By Cameron Joseph - 11/20/11 10:25 PM EST
Ron Paul could be a major spoiler for the other Republican candidates in Iowa — and beyond.
Paul has a devout, energized following and strong organization in both Iowa and New Hampshire, and any candidate who finishes behind Paul in either state could be embarrassed by the results and struggle to recover.
But Paul’s isolationist foreign policy views are in contrast to those of many in the Republican base. Many Republican analysts believe he cannot win the nomination because his support is drawn more from libertarians than traditional Republicans, an ardent but limited pool of voters that is smaller than any significant coalition of Republicans.

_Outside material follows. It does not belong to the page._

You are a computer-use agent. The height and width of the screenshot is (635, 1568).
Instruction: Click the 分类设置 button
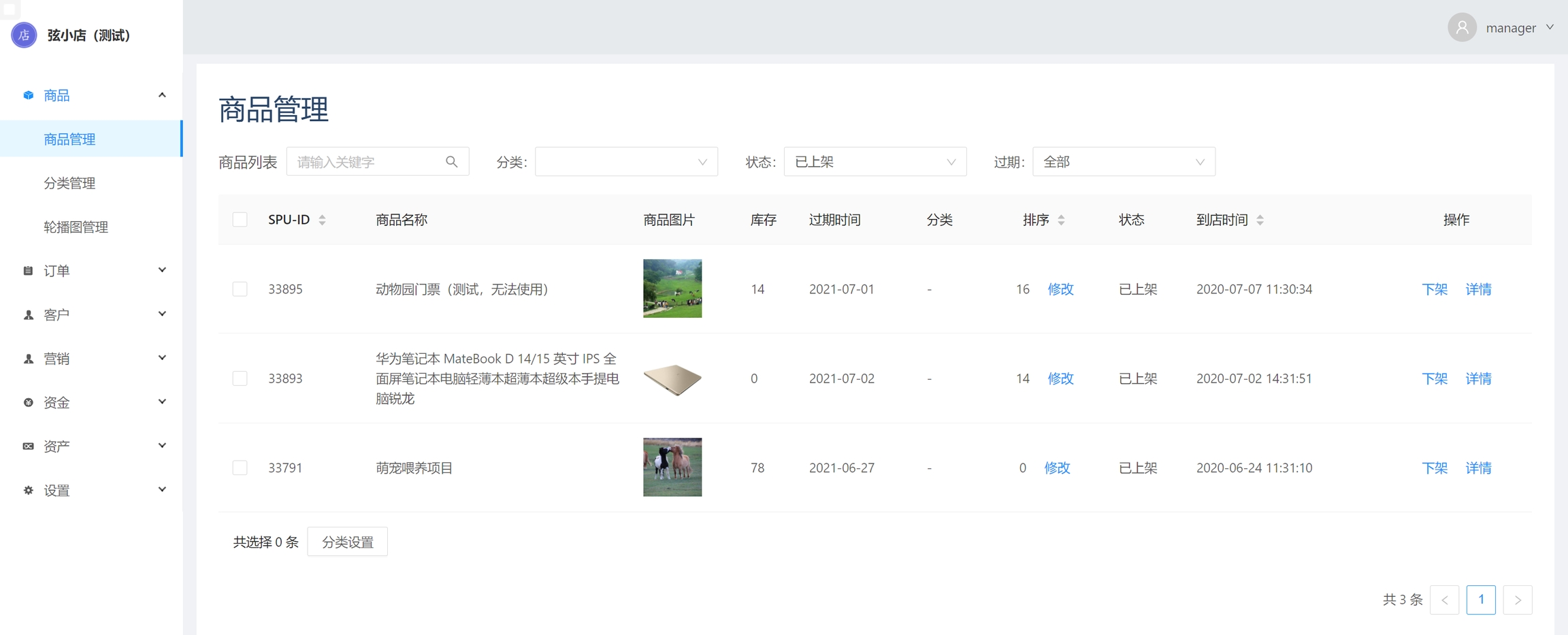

Harber though said that Paul could win or finish near the top in Iowa because of his fervent following and the commitment level it takes to go out and caucus for a full day rather than just cast a ballot.
“All of the campaigns have to take Ron Paul seriously,” he said. “The caucus scenario presents a Paul win opportunity… and he is that wedge — all the other campaigns have to outperform Ron Paul.”

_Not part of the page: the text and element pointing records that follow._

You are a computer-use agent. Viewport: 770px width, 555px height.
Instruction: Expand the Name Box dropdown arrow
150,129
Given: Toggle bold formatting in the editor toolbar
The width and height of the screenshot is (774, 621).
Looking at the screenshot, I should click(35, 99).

Paul was in a four-way statistical tie for first place with Mitt Romney, Herman Cain and Newt Gingrich in the latest reputable poll of Iowa Republicans, conducted last week for Bloomberg News. He came within 150 votes of winning the Ames Straw Poll, a major Republican event in the state, in August.
Despite what Republican operatives call Paul’s hard ceiling of support, he is likely to perform well in Iowa. Any Republican candidate besides Mitt Romney who finishes behind him could find it difficult to convince voters and the media that they should be taken seriously going forward.

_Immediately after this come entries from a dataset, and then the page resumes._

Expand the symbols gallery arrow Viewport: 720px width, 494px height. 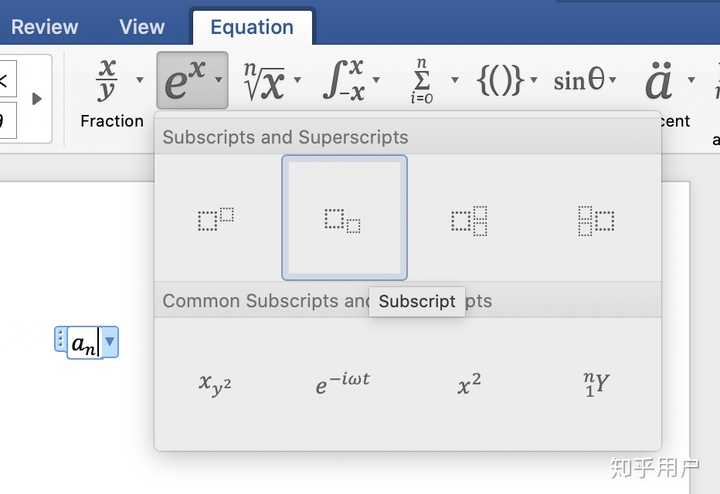pyautogui.click(x=37, y=99)
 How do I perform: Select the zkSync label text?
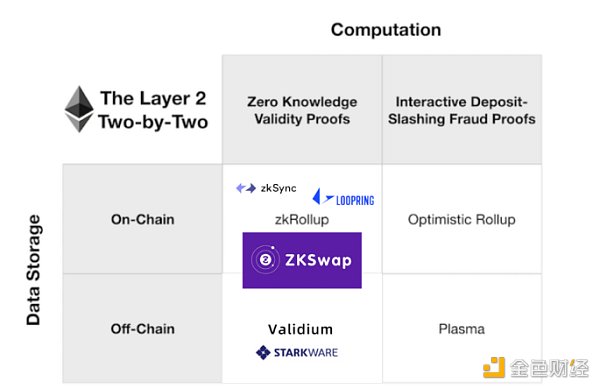point(278,188)
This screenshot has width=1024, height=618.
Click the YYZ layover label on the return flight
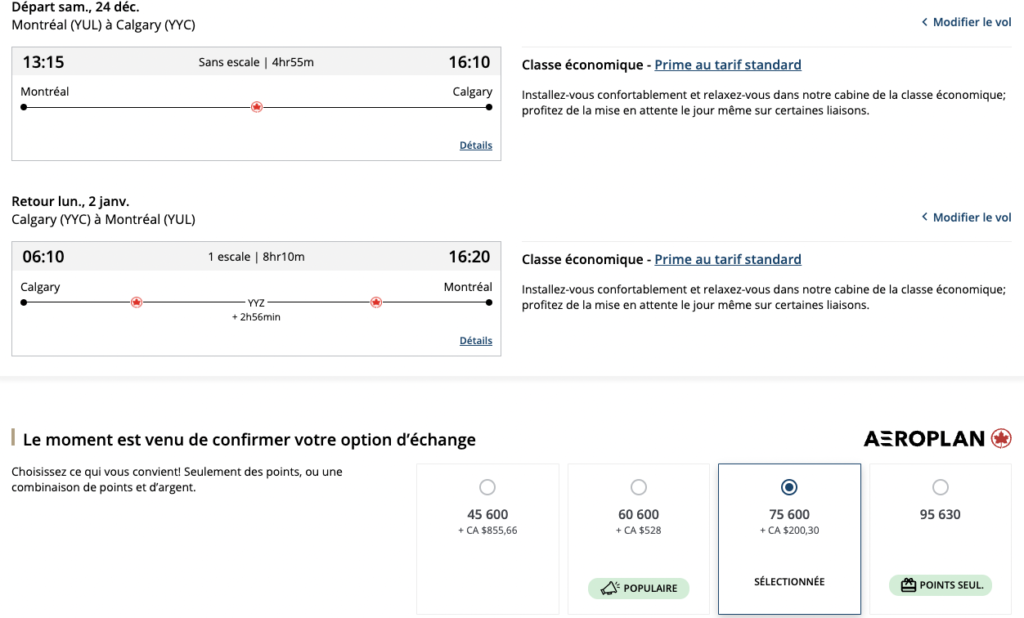pyautogui.click(x=256, y=302)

Iowa’s caucus results regularly force campaigns to admit defeat. But this year the winnowing effect may be more powerful, with a lot of flawed candidates, a wide-open field in the state and no candidates besides Paul, Romney and Rick Perry who have the cash to continue on after Iowa without the money momentum brings.
Romney has a firewall in New Hampshire that is unlikely to break unless he decides to invest heavily in Iowa, raises expectations and fails to meet them, an unlikely scenario. But all of the other candidates who are invested in Iowa must do well to move on.
“Usually I say there’s 3 tickets punched out of Iowa, but this year I think there’s one. Whoever wins or is second to Romney here, that second place finisher tries to coalesce the non-Mitt supporters around him,” said Tim Albrecht, who worked for Romney in 2008 and is Iowa Gov. Terry Branstad’s (R) communications director.
“I do think that Ron Paul is a big threat to the other candidates… they’re all just mired down there trying to be the alternative to Mitt Romney,” Albrecht said.
Harber predicted a strong Paul showing could help Romney.
“Ron Paul could be the best thing that happened to Romney, he’s the line between the first and second tier,” he said. “He could be the spoiler and separate the rest of the field from Romney, and help give him a good win in Iowa or New Hampshire.”
Paul’s campaign rejected the notion that he wasn’t appealing to mainstream Republican voters.
Because of his strong fundraising, Paul will be able to keep competing in state after state, giving Republican candidates a hurdle to clear in every early voting state.
His campaign has also invested heavily in caucus states, meaning that even if a candidate achieves strong frontrunner status he could be knocked off his game and be forced to address Paul rather than being able to turn towards the general election against President Obama.
Craig Robinson, a former political director of the Iowa Republican Party, said that it “would be deadly” for any candidate to finish behind Paul in Iowa or the other early voting states because it would hurt perceptions for that candidate’s electability.
Robinson predicted that “people are going to be like, ‘if you can’t beat Ron Paul… how are you going to beat Barack Obama?’